### WHAT TO WORK ON
Your response should contain exactly the lines running from the one with "You are a computer-use agent." to the end of the data below, both included, and no pictures.
■ ■ ■
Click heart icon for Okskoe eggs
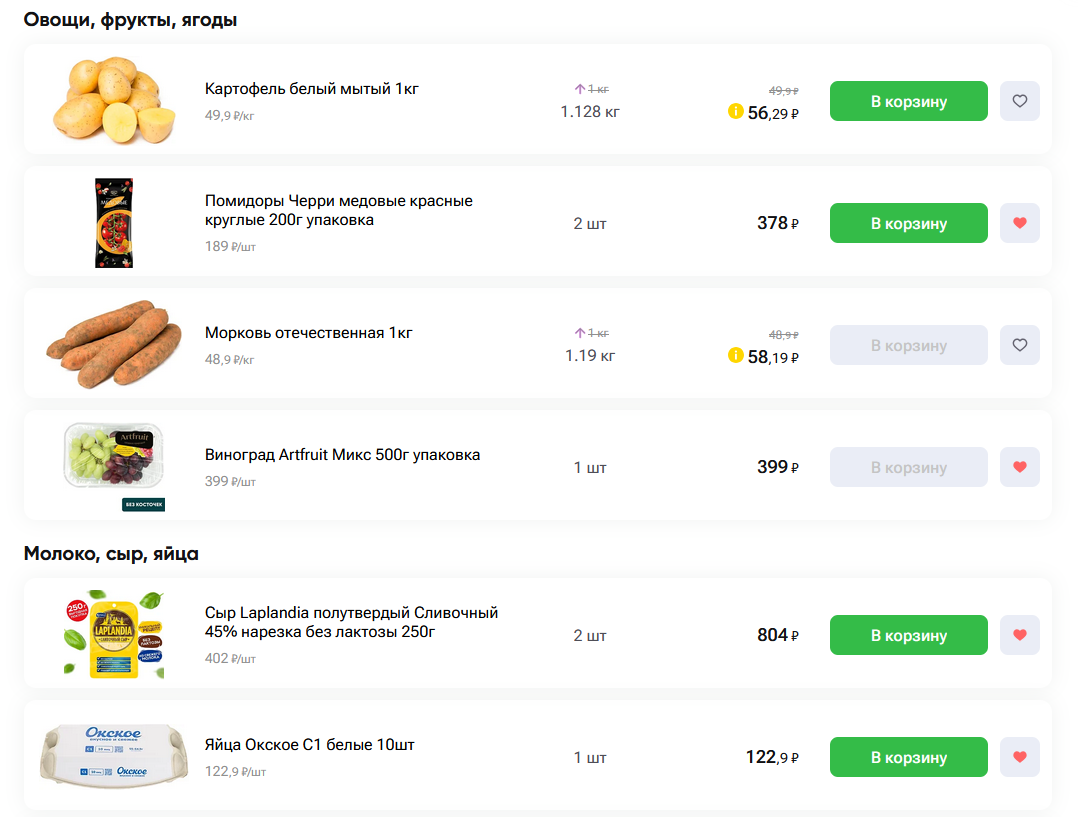[1019, 757]
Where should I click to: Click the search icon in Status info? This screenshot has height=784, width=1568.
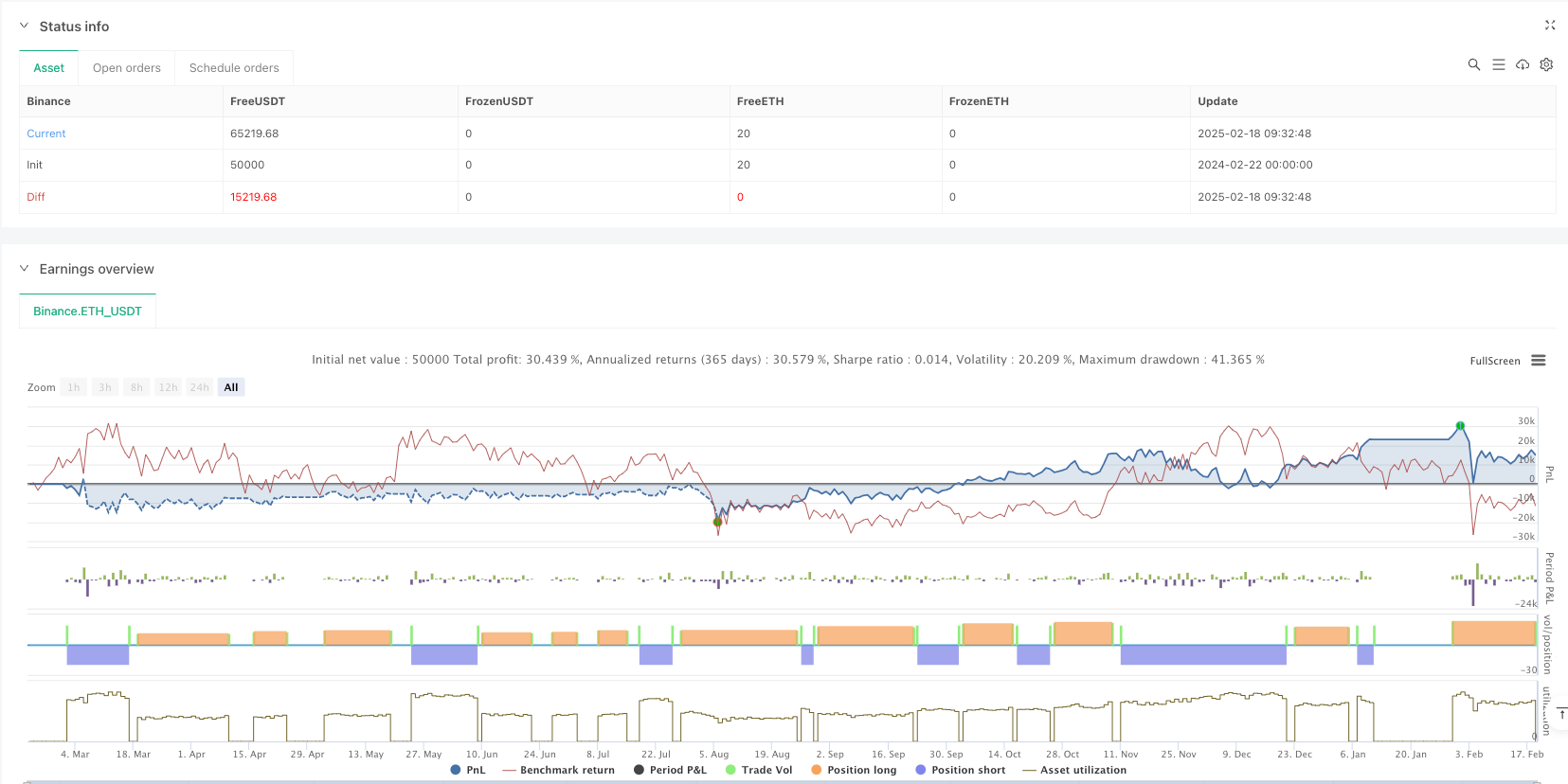1473,64
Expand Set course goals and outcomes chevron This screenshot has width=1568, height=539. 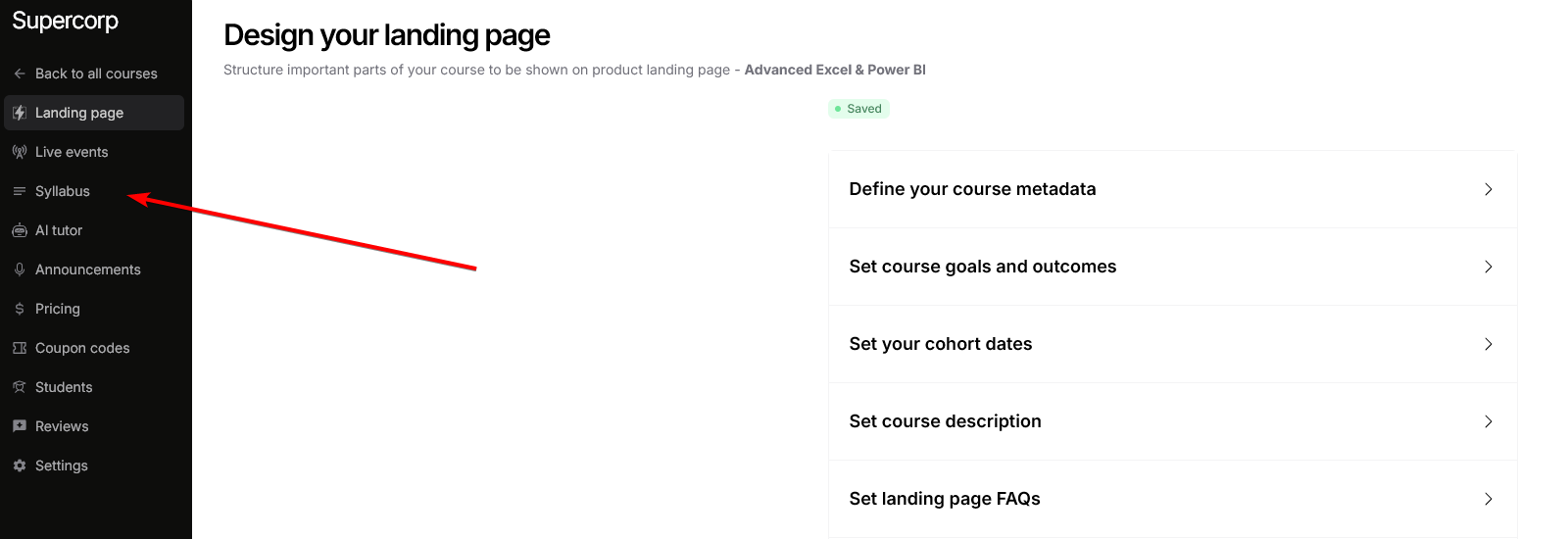click(x=1488, y=267)
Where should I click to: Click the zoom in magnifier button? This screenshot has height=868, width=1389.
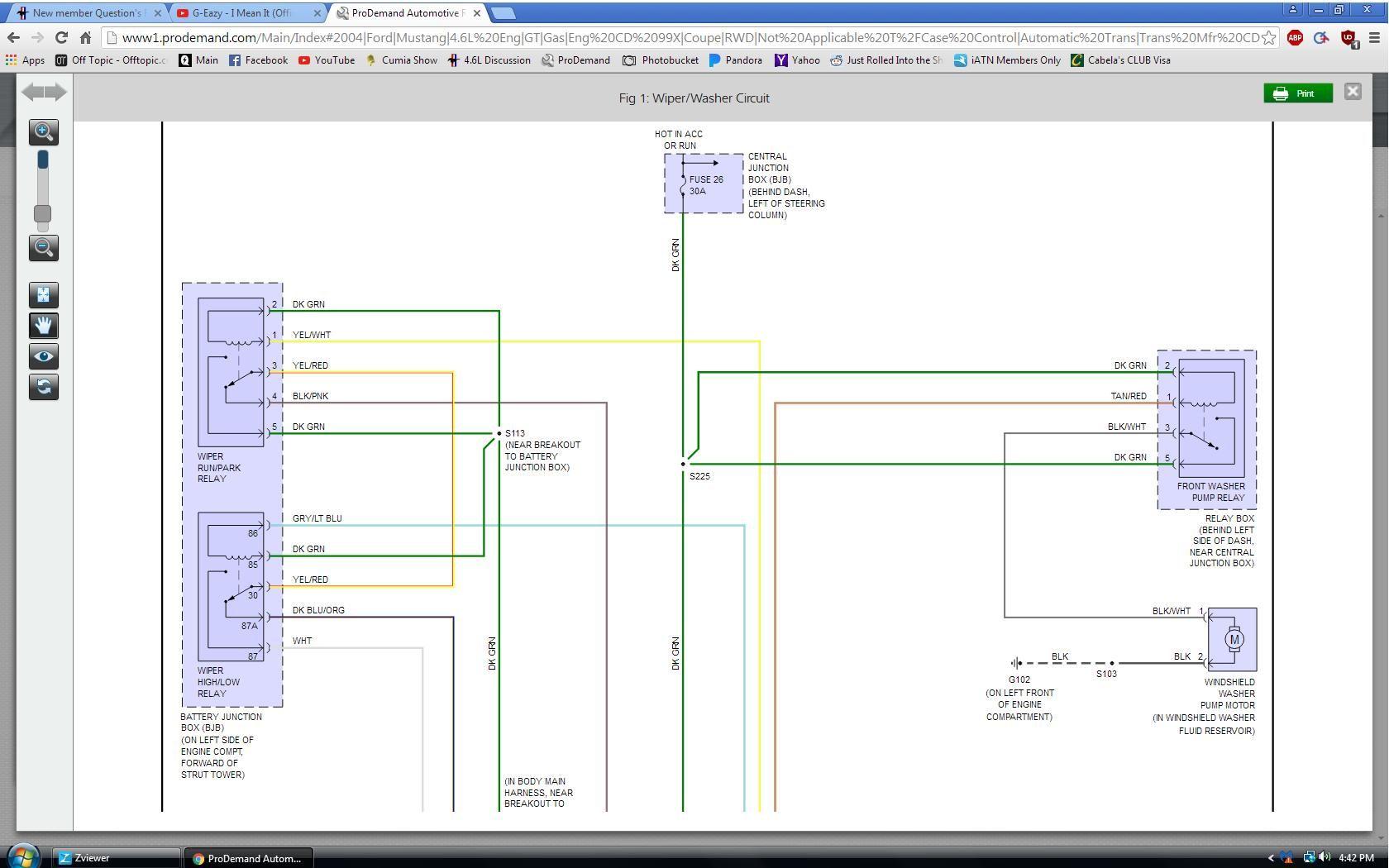tap(44, 131)
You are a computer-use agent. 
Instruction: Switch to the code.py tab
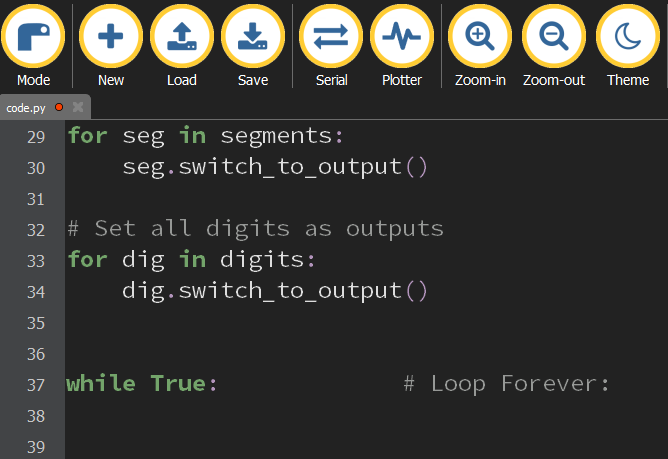[27, 106]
■ ■ ■
### RESULT FOR THIS TASK
You are a computer-use agent. 
Instruction: Switch to the code.py tab
[27, 106]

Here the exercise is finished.